Trp and tyr in integral proteins

stabilize protein at the hydrophilic and hydrophobic interface because of their amphipathic side chains.

porins

beta sheet structures with a hole in the middle that allows small molecules to pass through

general functions of integral membrane proteins

solute transport, signal transduction, cell adhesion, and energy conversion

membrane protein insertion

membranes integrated into a membrane must be added to the membrane during translation

how do membrane proteins insert themselves onto the membrane

insert co translationally during synthesis on ribosomes bound to the rough ER

Sec 61

translocon acts as a protein- conducting channel, integrating hydrophobic transmembrane domains into the lipid bilayer.

transport for catalysis

integral membrane proteins catalyze diffusion of molecules across the membrane

polar molecules and ions don’t move spontaneously across the membrane because

unfavorable to desolvate or dehydrate them

how do transporters reduce the activation energy

provide polar binding sites that shield ions from the hydrophobic core

membrane proteins accelerate ion transport by how much

10^12 s^-1

simple diffusion

small nonpolar molecules down the concentration gradient

facilitated diffusion

down the the electrochemical gradient

• large nonpolar molecules= glucose

• amino acids

• ions

primary active transport

uses ATP hydrolysis against the electrochemical gradient

• Na+/K+ ATPase

• SERCA

secondary active transport

against electrochemical gradient driven ion moving against gradient

• lac permease

• Na+/glucose transporter

channel proteins

show fast diffusion because of continuous pores

carrier proteins/transport proteins

slow diffusion because a conformational change must happen when a ligand binds to the protein and behave like Michaels- Menten like saturation

glucose uptake in intestinal cells

• Na+glucose symport into cell (secondary active)

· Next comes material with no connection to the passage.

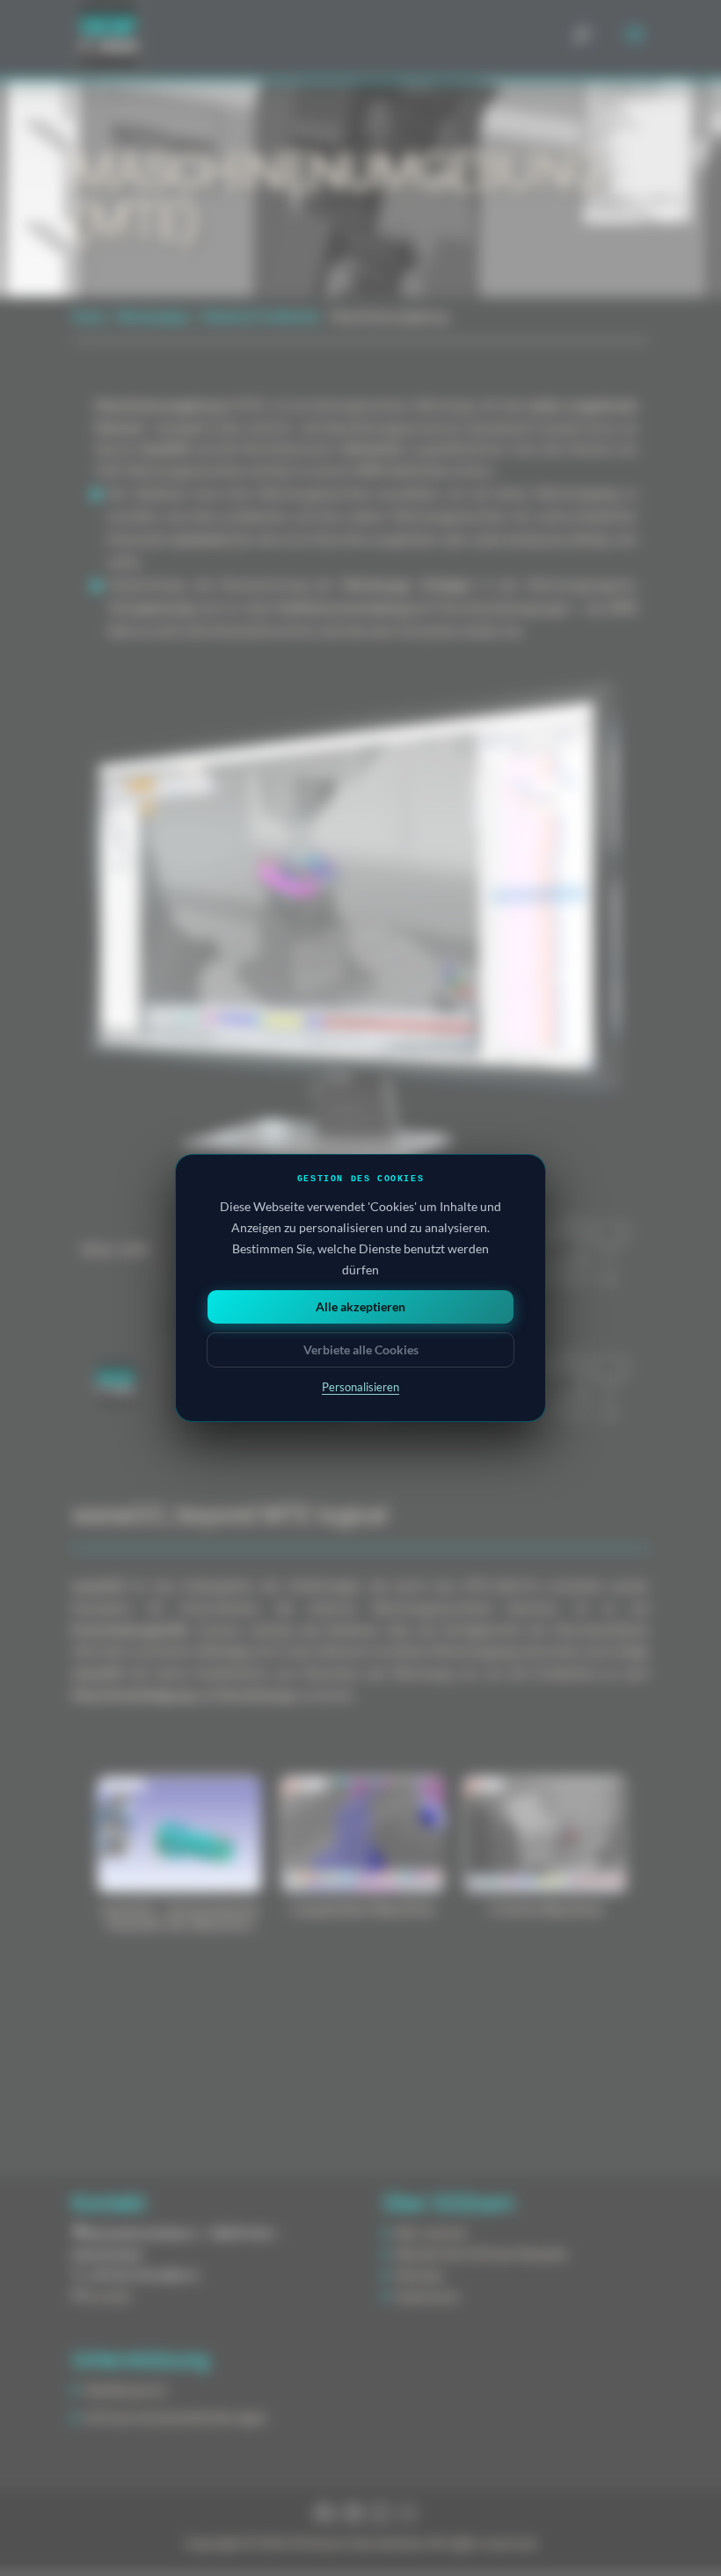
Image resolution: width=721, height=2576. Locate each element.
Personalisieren (360, 1387)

• GLUT2-mediated exit (uniport) (facilitated diffusion)

• Na+/K+ ATPase resets Na+ gradient (primary active)

glucose transporter structure

• GLUT proteins contain 12 alpha helicies forming a central cavity for glucose to bind to

• the rocker switch mechanism alternates between outward-open- and inward open states exposing the binding site one side at a time

• Trp and Tyr at interface stabilize helix orientation and anchor the transporter in the membrane.